Since I was at least pre-teen my life aspiration was to work in the area of history. Eventually this shaped into potentially becoming an historian, researcher, consultant, author, uni lecturer, and perhaps even an archivist. I had only 2 brief sojourns from this path, one when I was 7 and declared that I wanted to be a teacher like my mother, and the other more serious lapse of judgement when I was 16 and in year 11 and decided that forensic pathology was the way to go. Why I thought that my artsy brain could suddenly cope with chemistry and maths I have no idea, but I was under the influence of watching the popular CSI TV series and had this idea that cutting up dead bodies might be fun. Failing exams allows one to regain perspective and I’ve been back on course ever since, doing an undergraduate and then several post graduate studies in the area of history.

            Now, you might be wondering what on earth my curricula vitae has to do with teaching and I’ll tell you now: absolutely nothing. Besides that moment when I was 7 I have never had a desire to be a teacher. None. Even when I realised that the most rational career option after studying history at university would be to become a history teacher, my brain refused to allow me to even consider that prospect. It was taboo. Why not become a teacher? Perhaps it’s because my mother was a teacher (some would say still is, as once you’re a teacher you never stop being one) and I saw how hard she worked. Perhaps it’s because I disliked the idea of being around little children, or even bigger children. Perhaps it’s because I have this ingrained dislike/borderline PTSD of the school system thanks to my own experience and fear that being a teacher would be no different to being a student. Perhaps I simply fear meeting students who are like was. Interestingly enough, my sister became a teacher, my brother became a teacher, my brother’s wife became a teacher, and for goodness sake even my husband became a teacher! But me? I was NOT becoming a teacher.

            Alas, God has a sense of humour. An annoying one. Becoming a homeschooler, as per His instructions, means that I have essentially become a teacher. Drat. But worse still, I don’t even get all the perks. As a homeschooler I don’t:

a) get paid (or any superannuation),

b) get holidays,

c) get training,

d) have any guidance or help,

e) have any actual qualifications or experience to draw from,

f) have no idea whatsoever as to what I’ll do once my children have finished their schooling because I’ll have been out of the workforce for 14 years and all of my qualifications are nullified.

We’re essentially unpaid teachers who have to figure everything out the hard way as we go along and only ever get to use a lesson plan once (what a waste of energy!). Not exactly an advertisement for homeschooling.
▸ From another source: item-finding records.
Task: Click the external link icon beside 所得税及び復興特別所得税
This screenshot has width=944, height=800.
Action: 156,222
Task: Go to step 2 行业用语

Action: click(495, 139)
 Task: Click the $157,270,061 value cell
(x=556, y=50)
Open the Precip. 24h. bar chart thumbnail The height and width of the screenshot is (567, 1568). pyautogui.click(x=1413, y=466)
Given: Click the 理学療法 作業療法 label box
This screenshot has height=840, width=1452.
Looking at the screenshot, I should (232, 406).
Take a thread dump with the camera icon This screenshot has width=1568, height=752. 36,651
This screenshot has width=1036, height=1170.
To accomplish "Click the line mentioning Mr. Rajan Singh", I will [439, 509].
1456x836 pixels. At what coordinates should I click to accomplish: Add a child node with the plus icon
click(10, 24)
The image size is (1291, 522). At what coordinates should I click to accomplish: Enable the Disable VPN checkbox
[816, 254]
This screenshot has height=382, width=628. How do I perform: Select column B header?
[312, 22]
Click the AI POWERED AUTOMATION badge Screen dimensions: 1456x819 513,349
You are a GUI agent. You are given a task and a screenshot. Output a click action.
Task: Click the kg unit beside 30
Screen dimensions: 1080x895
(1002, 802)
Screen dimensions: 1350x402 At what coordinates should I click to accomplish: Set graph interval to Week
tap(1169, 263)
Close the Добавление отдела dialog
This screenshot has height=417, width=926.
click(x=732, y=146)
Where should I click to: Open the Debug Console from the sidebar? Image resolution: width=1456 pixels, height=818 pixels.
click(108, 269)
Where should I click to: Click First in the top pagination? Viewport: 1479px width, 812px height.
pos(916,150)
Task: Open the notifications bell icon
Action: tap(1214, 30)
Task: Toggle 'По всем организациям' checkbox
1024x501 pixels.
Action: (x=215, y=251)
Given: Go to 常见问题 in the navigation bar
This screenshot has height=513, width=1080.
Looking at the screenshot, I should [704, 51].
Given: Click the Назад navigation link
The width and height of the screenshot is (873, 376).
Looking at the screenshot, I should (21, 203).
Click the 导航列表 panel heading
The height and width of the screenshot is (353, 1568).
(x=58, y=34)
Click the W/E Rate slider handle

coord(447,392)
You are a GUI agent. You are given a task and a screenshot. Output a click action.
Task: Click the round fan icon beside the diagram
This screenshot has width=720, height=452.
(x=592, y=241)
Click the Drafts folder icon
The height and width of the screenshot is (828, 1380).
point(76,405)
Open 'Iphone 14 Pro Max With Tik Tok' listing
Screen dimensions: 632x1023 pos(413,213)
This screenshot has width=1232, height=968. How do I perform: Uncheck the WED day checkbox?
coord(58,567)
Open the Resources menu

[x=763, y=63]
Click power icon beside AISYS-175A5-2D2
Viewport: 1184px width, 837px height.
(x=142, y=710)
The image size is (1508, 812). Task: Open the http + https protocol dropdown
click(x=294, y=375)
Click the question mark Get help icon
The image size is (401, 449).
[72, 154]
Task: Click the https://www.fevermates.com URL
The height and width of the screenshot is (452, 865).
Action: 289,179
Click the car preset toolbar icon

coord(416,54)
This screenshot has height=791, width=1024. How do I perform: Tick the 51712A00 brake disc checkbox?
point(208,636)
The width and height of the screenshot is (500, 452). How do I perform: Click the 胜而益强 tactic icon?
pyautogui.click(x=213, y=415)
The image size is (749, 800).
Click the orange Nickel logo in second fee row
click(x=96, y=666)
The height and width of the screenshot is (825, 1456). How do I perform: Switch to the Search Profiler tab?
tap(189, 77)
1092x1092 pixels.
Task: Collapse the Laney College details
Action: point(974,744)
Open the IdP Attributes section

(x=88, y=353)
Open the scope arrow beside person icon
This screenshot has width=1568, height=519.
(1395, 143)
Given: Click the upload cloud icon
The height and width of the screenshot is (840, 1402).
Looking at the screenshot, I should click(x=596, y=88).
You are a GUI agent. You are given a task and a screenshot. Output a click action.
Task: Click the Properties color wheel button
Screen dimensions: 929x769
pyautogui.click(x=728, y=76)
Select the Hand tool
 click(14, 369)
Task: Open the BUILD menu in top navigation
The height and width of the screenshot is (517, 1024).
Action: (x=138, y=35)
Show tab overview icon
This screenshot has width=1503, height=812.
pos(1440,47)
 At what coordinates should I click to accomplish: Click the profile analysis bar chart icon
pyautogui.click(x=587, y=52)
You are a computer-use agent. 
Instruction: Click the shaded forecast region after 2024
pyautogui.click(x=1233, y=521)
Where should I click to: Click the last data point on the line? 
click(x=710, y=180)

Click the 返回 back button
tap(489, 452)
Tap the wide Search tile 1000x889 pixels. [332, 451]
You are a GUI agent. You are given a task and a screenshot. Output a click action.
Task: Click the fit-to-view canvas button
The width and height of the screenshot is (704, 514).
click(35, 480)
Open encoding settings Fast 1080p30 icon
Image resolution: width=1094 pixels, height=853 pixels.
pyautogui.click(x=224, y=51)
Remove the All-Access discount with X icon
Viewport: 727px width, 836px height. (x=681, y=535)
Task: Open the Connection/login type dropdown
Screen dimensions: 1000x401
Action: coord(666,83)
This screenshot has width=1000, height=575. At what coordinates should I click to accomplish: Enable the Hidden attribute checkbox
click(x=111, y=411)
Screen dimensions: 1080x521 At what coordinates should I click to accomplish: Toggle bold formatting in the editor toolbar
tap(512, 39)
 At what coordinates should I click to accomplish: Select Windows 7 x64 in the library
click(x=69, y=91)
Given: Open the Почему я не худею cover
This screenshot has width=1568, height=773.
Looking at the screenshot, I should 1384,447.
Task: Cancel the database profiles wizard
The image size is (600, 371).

            Meanwhile conversations can become a tad awkward at family gatherings, because while everyone else is professionally trained to be a teacher, I had the audacity to remove my kids from school and teach them myself. Obviously my husband was all for this idea, but my siblings… not so much. And in a way they have a point: they did x number of years at university studying pedagogy and behaviours and classroom management, and they worked hard and sacrificed a lot in order to get that qualification. It would be easy to think of me as undermining their experience and skill by declaring that I can do better.

            The thing is that I have no issues with teachers, my siblings included. I feel that teachers remain largely unrecognised for their dedication to their craft, and apart from a few exceptions, I very much appreciate what they do. Don’t forget – I married one! What I don’t appreciate is the system that they work within. I’m not anti-education, and in theory not even anti-school. I firmly believe that some children have a wonderful time at school. Other children might not have such a wonderful time there, but staying at home is the far worse option so send them anyway. My issue is that the school system is based on the ‘average child’, which makes total sense, but what happens when your child isn’t average? What happens if they struggle socially or academically? School suddenly becomes really hard. And too bad if they struggle in both areas! The vast majority of schools, as well as the vast majority of teachers (most because they don’t receive adequate training), cannot cope with children who lay outside the average, and since my children fall in these categories then I have stepped up and decided to educate them myself. Legally I have every right to do so, and logically it was better for my children that I take up this mantle, but it’s clearly far from the history path that I had planned in life.

            There are many reasons why people choose to homeschool, but for those teachers out there, thinking that we’re stepping on your turf, I want you to know that our decision is not meant to undermine your own career choice. In fact, it can’t as homeschooling is not ‘school at home’ – it’s actually very different to what you do in the classroom and doesn’t require half the skills that you have learned along the way. In essence, homeschooling is merely an extension of parenting, adding in education alongside character training and tying shoelaces and life skills and taxiing them to and from activities. We just add in learning to read and write along the way, much like people did for thousands of years before the school system was created and school attendance made compulsory. I never planned to become a teacher and the fact that I teach my own children does not negate the wonderful things that you do for those children whose parents cannot/will not/should not homeschool. In saying that God has a sense of humour, so does my mother, who laughs as she rubs it in that ‘she always knew I’d be a teacher, like her’. Thanks, Mum. That makes me feel better. (Not).